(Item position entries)
-*-*-

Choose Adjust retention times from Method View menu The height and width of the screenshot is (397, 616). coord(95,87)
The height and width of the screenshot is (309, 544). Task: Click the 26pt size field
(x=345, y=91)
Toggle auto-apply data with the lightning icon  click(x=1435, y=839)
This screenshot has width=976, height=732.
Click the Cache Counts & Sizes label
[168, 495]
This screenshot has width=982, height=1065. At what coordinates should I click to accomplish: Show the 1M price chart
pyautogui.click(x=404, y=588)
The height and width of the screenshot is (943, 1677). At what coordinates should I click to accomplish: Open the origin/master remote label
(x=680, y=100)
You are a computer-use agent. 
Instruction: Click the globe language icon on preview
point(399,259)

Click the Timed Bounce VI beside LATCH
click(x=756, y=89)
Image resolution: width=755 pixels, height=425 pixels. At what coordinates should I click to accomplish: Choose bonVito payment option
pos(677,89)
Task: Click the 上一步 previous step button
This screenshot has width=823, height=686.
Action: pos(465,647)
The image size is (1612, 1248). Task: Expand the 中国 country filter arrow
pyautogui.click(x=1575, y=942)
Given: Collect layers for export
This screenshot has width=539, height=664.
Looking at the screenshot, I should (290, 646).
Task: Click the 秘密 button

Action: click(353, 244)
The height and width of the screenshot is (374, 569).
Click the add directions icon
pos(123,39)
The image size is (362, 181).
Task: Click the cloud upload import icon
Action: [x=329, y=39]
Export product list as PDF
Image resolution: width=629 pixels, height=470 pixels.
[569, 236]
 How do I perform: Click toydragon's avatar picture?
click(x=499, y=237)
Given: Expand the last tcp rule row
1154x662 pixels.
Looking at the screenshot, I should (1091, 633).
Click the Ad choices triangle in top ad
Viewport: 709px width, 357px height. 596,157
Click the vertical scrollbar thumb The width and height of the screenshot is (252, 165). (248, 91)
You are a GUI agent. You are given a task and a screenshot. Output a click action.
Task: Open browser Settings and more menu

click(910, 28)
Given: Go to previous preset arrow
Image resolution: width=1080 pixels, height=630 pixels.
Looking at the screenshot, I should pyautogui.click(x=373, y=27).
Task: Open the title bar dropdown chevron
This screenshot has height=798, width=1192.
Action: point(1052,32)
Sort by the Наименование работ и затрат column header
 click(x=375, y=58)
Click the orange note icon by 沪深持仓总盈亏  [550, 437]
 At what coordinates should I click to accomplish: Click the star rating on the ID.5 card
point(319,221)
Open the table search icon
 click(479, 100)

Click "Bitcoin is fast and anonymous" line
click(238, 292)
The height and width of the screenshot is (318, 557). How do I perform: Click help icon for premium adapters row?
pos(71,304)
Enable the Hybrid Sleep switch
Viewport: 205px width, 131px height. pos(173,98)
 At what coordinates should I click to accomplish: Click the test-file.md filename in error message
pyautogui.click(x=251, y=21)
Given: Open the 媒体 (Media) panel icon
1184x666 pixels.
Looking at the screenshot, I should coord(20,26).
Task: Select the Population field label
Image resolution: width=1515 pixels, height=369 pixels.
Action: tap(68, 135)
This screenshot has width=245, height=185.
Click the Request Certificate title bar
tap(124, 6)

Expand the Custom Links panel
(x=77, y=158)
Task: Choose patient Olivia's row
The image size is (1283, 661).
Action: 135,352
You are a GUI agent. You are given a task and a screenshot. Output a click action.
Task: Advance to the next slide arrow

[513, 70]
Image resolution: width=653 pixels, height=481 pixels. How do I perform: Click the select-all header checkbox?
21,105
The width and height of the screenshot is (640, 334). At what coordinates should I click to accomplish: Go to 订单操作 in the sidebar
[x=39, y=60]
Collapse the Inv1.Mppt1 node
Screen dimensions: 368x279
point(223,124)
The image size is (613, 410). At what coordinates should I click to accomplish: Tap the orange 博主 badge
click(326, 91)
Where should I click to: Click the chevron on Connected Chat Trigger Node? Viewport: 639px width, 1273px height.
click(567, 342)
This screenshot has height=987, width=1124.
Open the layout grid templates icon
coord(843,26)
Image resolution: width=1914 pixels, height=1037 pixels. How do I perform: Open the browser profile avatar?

-*-*-

• **Instructions to follow**:
Edit the data above so that every "Expand" becomes "Unfold", with everything else left unchanged.

• **Written answer**:
Choose Adjust retention times from Method View menu The height and width of the screenshot is (397, 616). coord(95,87)
The height and width of the screenshot is (309, 544). Task: Click the 26pt size field
(x=345, y=91)
Toggle auto-apply data with the lightning icon  click(x=1435, y=839)
This screenshot has width=976, height=732.
Click the Cache Counts & Sizes label
[168, 495]
This screenshot has width=982, height=1065. At what coordinates should I click to accomplish: Show the 1M price chart
pyautogui.click(x=404, y=588)
The height and width of the screenshot is (943, 1677). At what coordinates should I click to accomplish: Open the origin/master remote label
(x=680, y=100)
You are a computer-use agent. 
Instruction: Click the globe language icon on preview
point(399,259)

Click the Timed Bounce VI beside LATCH
click(x=756, y=89)
Image resolution: width=755 pixels, height=425 pixels. At what coordinates should I click to accomplish: Choose bonVito payment option
pos(677,89)
Task: Click the 上一步 previous step button
This screenshot has width=823, height=686.
Action: pos(465,647)
The image size is (1612, 1248). Task: Unfold the 中国 country filter arrow
pyautogui.click(x=1575, y=942)
Given: Collect layers for export
This screenshot has width=539, height=664.
Looking at the screenshot, I should (290, 646).
Task: Click the 秘密 button

Action: click(353, 244)
The height and width of the screenshot is (374, 569).
Click the add directions icon
pos(123,39)
The image size is (362, 181).
Task: Click the cloud upload import icon
Action: [x=329, y=39]
Export product list as PDF
Image resolution: width=629 pixels, height=470 pixels.
[569, 236]
 How do I perform: Click toydragon's avatar picture?
click(x=499, y=237)
Given: Unfold the last tcp rule row
1154x662 pixels.
Looking at the screenshot, I should (1091, 633).
Click the Ad choices triangle in top ad
Viewport: 709px width, 357px height. 596,157
Click the vertical scrollbar thumb The width and height of the screenshot is (252, 165). (248, 91)
You are a GUI agent. You are given a task and a screenshot. Output a click action.
Task: Open browser Settings and more menu

click(910, 28)
Given: Go to previous preset arrow
Image resolution: width=1080 pixels, height=630 pixels.
Looking at the screenshot, I should pyautogui.click(x=373, y=27).
Task: Open the title bar dropdown chevron
This screenshot has height=798, width=1192.
Action: point(1052,32)
Sort by the Наименование работ и затрат column header
 click(x=375, y=58)
Click the orange note icon by 沪深持仓总盈亏  [550, 437]
 At what coordinates should I click to accomplish: Click the star rating on the ID.5 card
point(319,221)
Open the table search icon
 click(479, 100)

Click "Bitcoin is fast and anonymous" line
click(238, 292)
The height and width of the screenshot is (318, 557). How do I perform: Click help icon for premium adapters row?
pos(71,304)
Enable the Hybrid Sleep switch
Viewport: 205px width, 131px height. pos(173,98)
 At what coordinates should I click to accomplish: Click the test-file.md filename in error message
pyautogui.click(x=251, y=21)
Given: Open the 媒体 (Media) panel icon
1184x666 pixels.
Looking at the screenshot, I should coord(20,26).
Task: Select the Population field label
Image resolution: width=1515 pixels, height=369 pixels.
Action: tap(68, 135)
This screenshot has width=245, height=185.
Click the Request Certificate title bar
tap(124, 6)

Unfold the Custom Links panel
(x=77, y=158)
Task: Choose patient Olivia's row
The image size is (1283, 661).
Action: 135,352
You are a GUI agent. You are given a task and a screenshot. Output a click action.
Task: Advance to the next slide arrow

[513, 70]
Image resolution: width=653 pixels, height=481 pixels. How do I perform: Click the select-all header checkbox?
21,105
The width and height of the screenshot is (640, 334). At what coordinates should I click to accomplish: Go to 订单操作 in the sidebar
[x=39, y=60]
Collapse the Inv1.Mppt1 node
Screen dimensions: 368x279
point(223,124)
The image size is (613, 410). At what coordinates should I click to accomplish: Tap the orange 博主 badge
click(326, 91)
Where should I click to: Click the chevron on Connected Chat Trigger Node? Viewport: 639px width, 1273px height.
click(567, 342)
This screenshot has height=987, width=1124.
Open the layout grid templates icon
coord(843,26)
Image resolution: width=1914 pixels, height=1037 pixels. How do I perform: Open the browser profile avatar?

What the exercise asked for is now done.